» **Data records**

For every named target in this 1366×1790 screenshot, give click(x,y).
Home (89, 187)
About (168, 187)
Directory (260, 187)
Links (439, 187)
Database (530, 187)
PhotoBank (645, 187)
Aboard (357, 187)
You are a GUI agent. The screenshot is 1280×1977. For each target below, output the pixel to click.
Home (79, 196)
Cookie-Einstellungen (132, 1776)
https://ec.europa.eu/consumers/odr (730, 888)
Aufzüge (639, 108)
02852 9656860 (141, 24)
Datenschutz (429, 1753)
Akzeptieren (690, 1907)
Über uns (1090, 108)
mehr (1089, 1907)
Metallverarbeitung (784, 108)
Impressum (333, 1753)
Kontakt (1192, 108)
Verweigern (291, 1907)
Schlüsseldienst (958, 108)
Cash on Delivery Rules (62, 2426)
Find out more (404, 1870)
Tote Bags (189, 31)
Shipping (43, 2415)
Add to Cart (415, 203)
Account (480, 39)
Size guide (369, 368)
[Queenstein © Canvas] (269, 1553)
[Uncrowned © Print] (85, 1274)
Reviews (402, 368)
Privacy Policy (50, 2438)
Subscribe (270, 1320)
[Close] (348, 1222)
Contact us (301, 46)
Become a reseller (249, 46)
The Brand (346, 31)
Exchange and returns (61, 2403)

» **About this exercise**
Out of the entries above, write out only the lines between the line holding "Schlüsseldienst (958, 108)" and the line holding "Privacy Policy (50, 2438)", inclusive, each exactly as given.

» **Finished exercise**
Schlüsseldienst (958, 108)
Cash on Delivery Rules (62, 2426)
Find out more (404, 1870)
Tote Bags (189, 31)
Shipping (43, 2415)
Add to Cart (415, 203)
Account (480, 39)
Size guide (369, 368)
[Queenstein © Canvas] (269, 1553)
[Uncrowned © Print] (85, 1274)
Reviews (402, 368)
Privacy Policy (50, 2438)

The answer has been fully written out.